The law’s defenders say the purpose of gathering such information is to predict and avoid the next financial hurricane, such as the one in 2008 that sent the United States economy tumbling into The Great Recession. 

Canseco is skeptical. He believes that crisis decisions shouldn’t be left in the hands of federal government bureaucrats micromanaging from afar in Washington, but rather of those nearest to the problem. After all, he said, it’s their responsibility. 

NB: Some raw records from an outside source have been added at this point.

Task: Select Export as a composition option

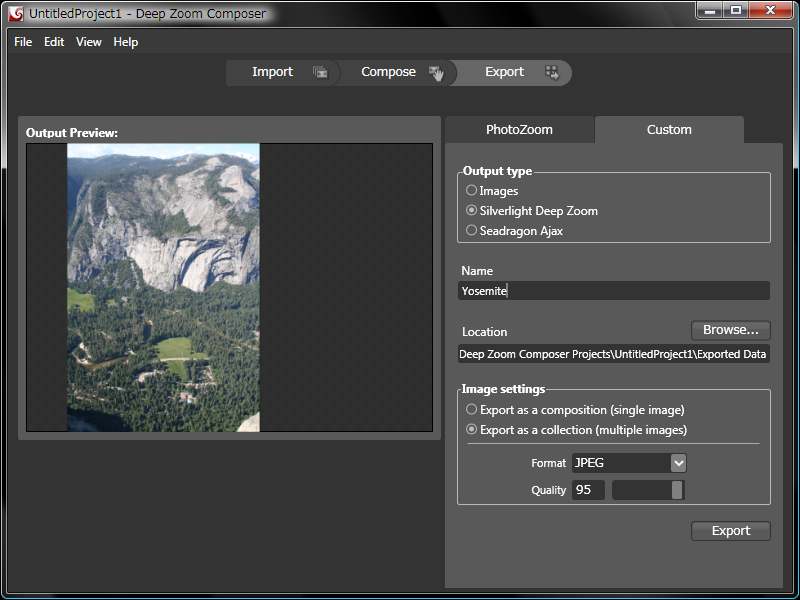Action: (472, 410)
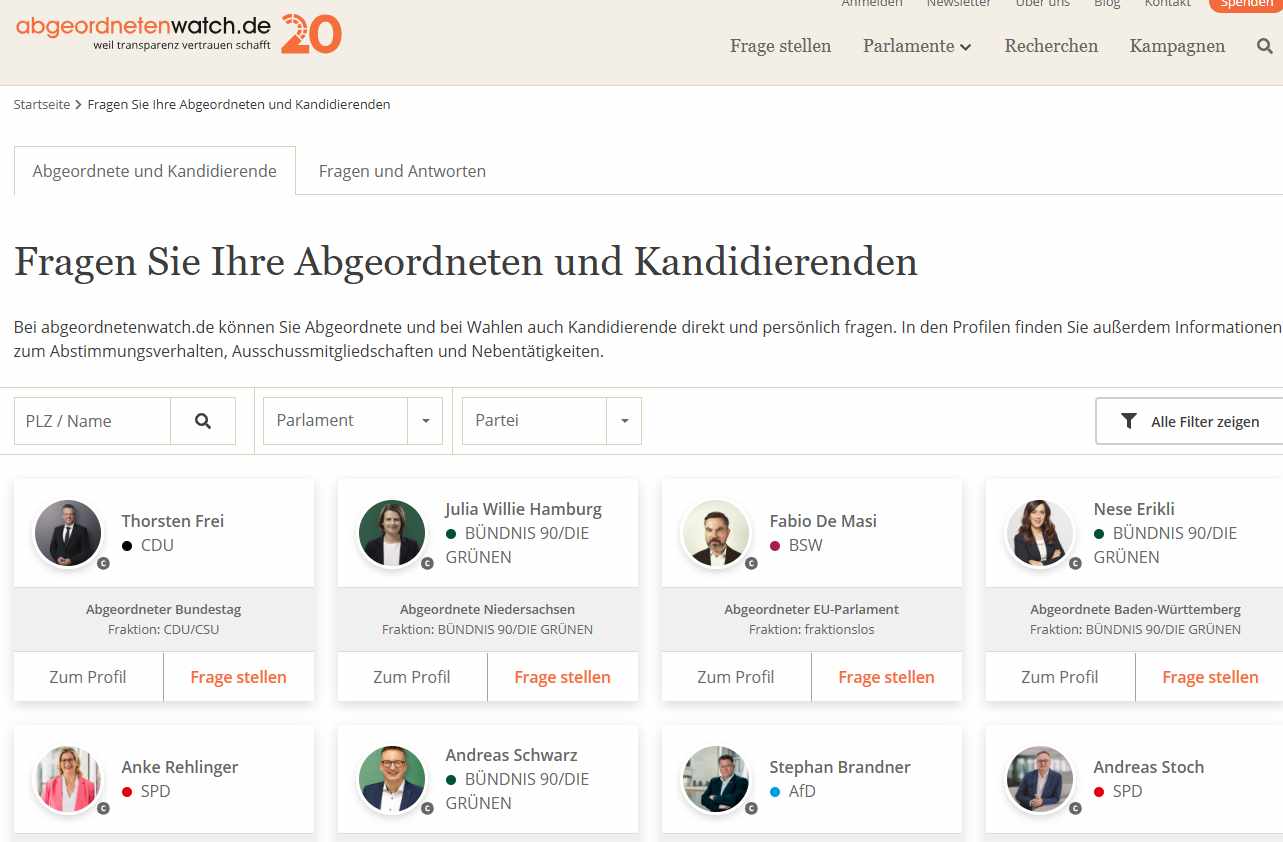Switch to the Fragen und Antworten tab
Screen dimensions: 1283x842
click(402, 171)
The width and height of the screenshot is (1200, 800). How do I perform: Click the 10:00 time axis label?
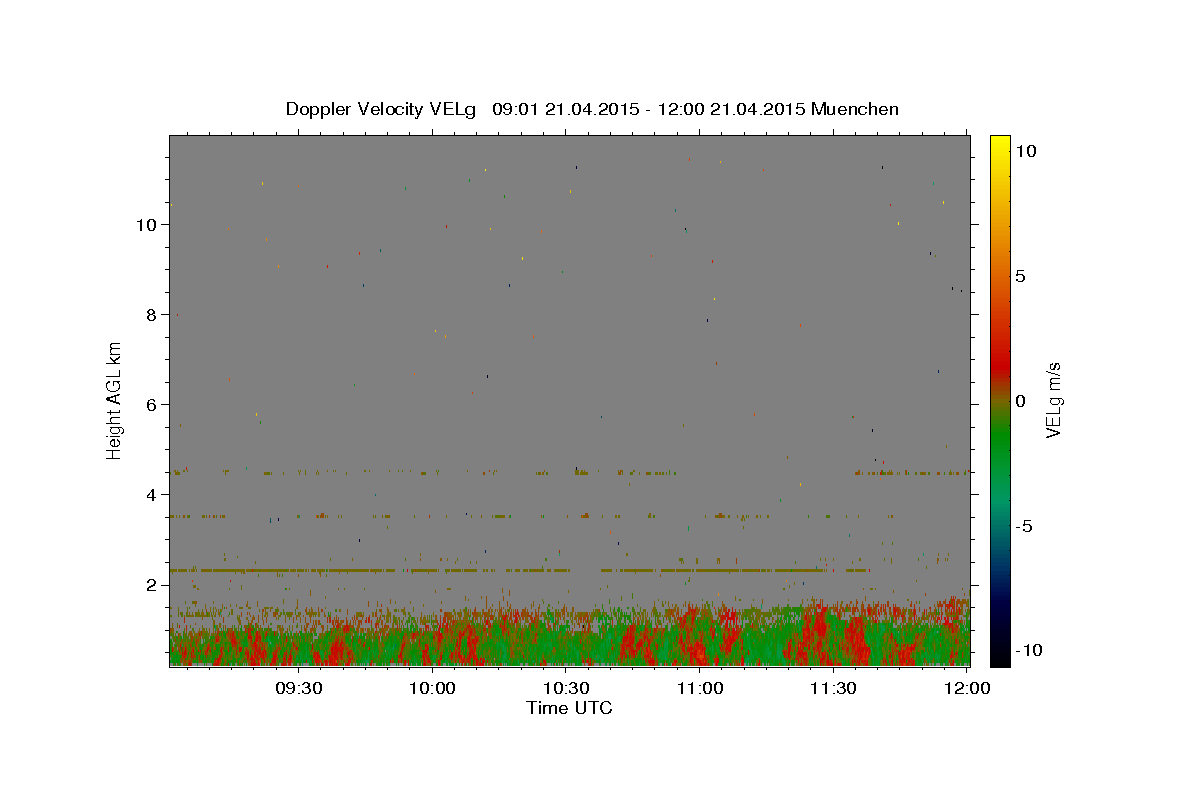click(x=433, y=688)
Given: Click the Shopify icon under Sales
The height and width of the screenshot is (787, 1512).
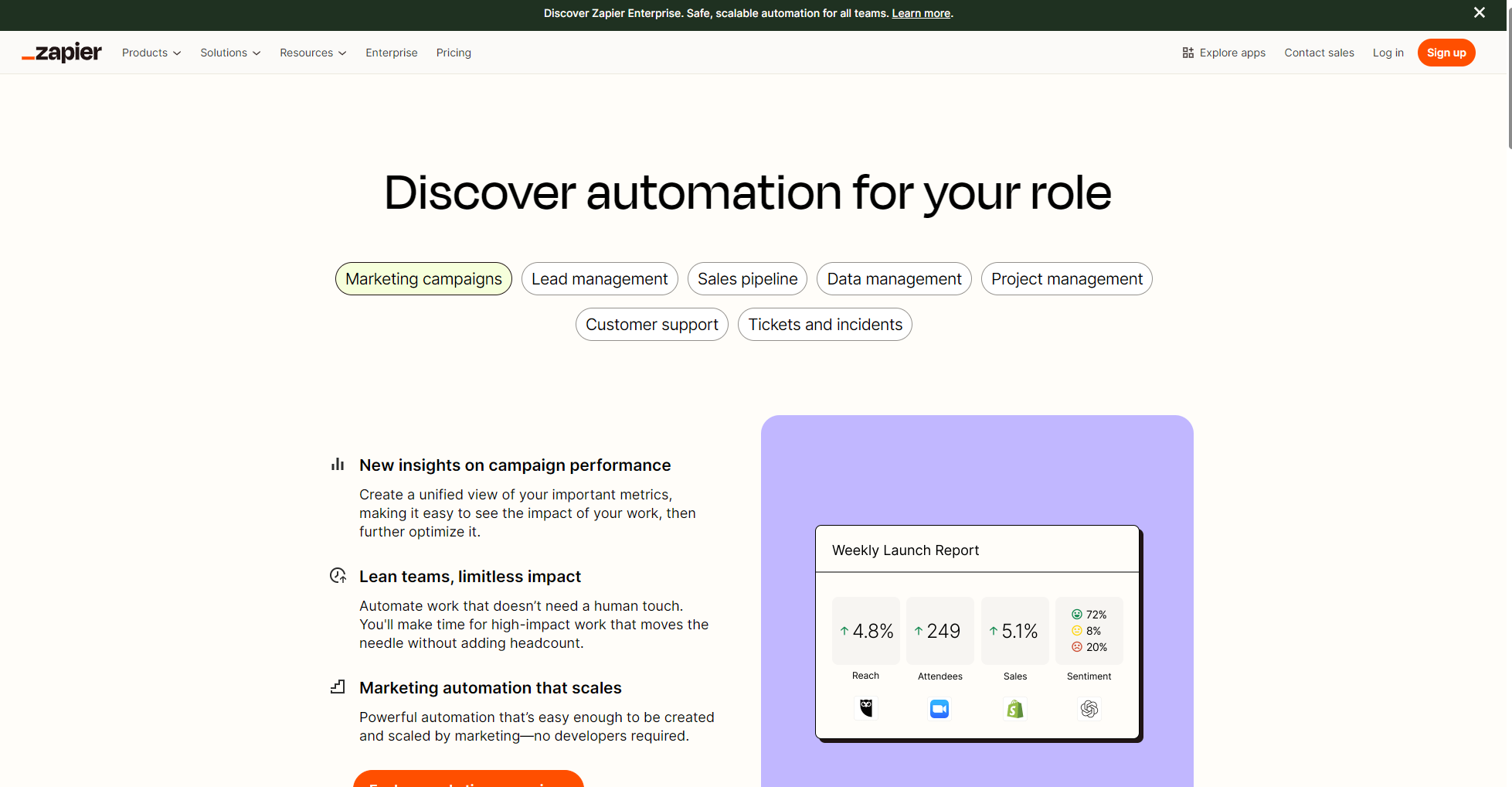Looking at the screenshot, I should click(1014, 709).
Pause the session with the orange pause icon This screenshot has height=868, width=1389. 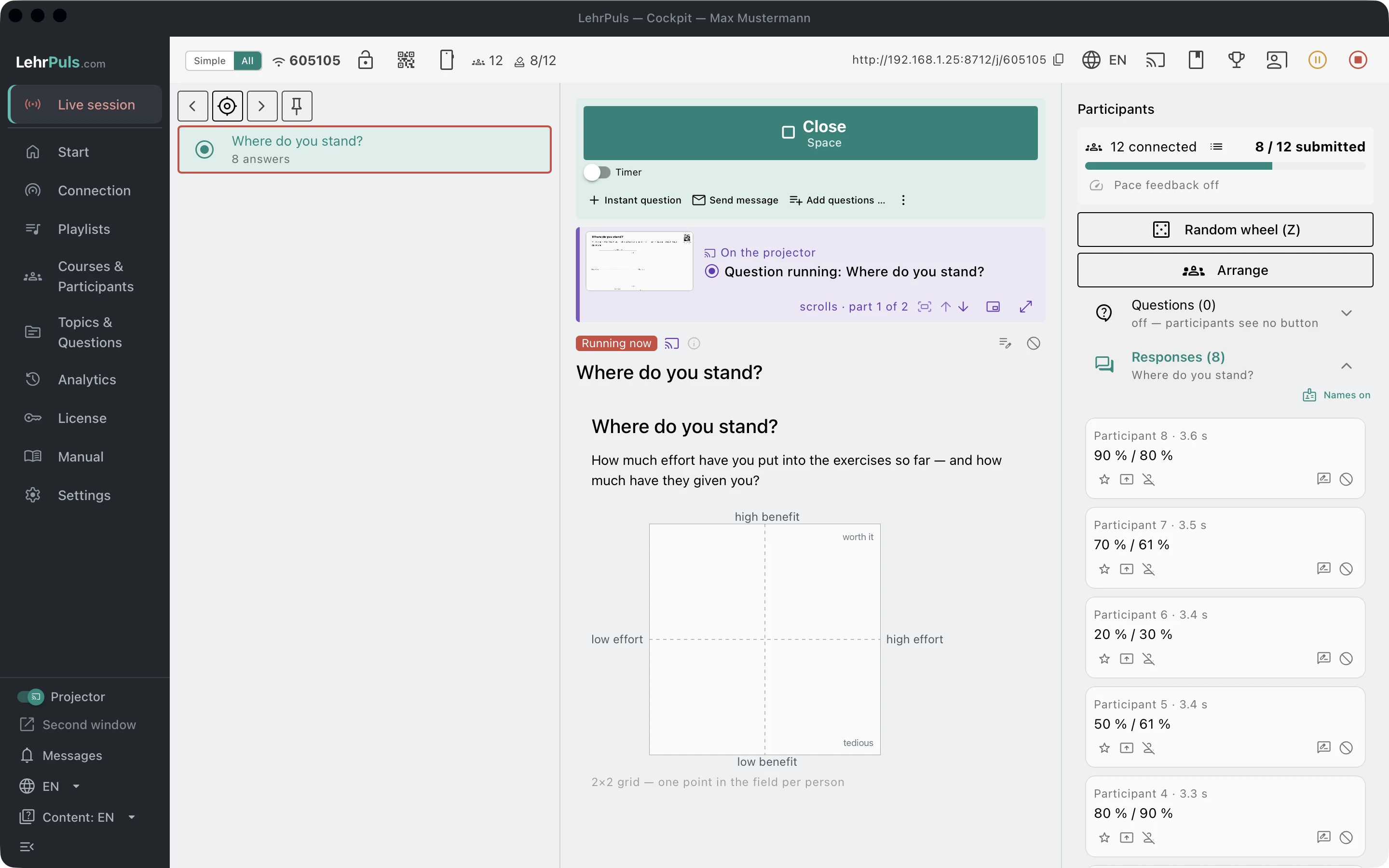(1317, 60)
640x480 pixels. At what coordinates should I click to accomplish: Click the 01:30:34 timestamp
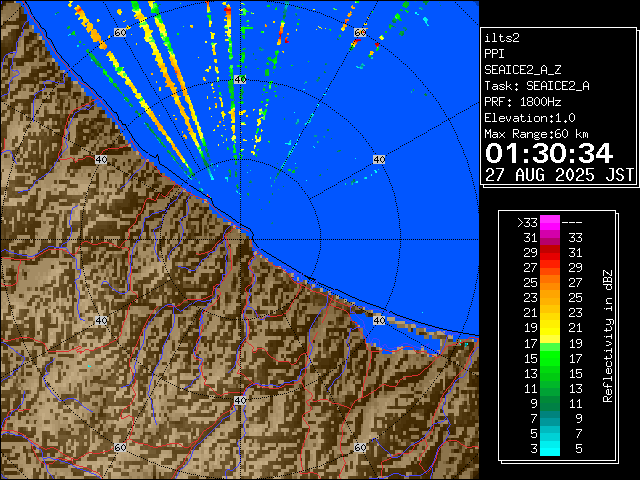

“No matter how strong you are, you cannot predict that wind,” Canseco said of financial turbulence. “Whether it’s a shock of higher interest rates or lower interest rates … whether it’s a shock of a failure in the real estate economy, or crop failures … those things will all shake you up. 

“But it’s up to the board and it’s up to the management of that community bank to hold it up.”

Indeed, Canseco views the most recent financial crisis as a result of a popped real estate bubble and government interference in the mortgage market. Banks made loans under government pressure to high-risk individuals and families, loans they would not normally have made, he said. It was assumed Fannie Mae and Freddie Mac, government-sponsored enterprises, would pick up the slack.

“[The government put] pressure on banks to, say, make these loans and [then told them] don’t come whining because you can always sell it over here to my friends, Fannie and Freddie.”

This story was corrected at 1:19 p.m.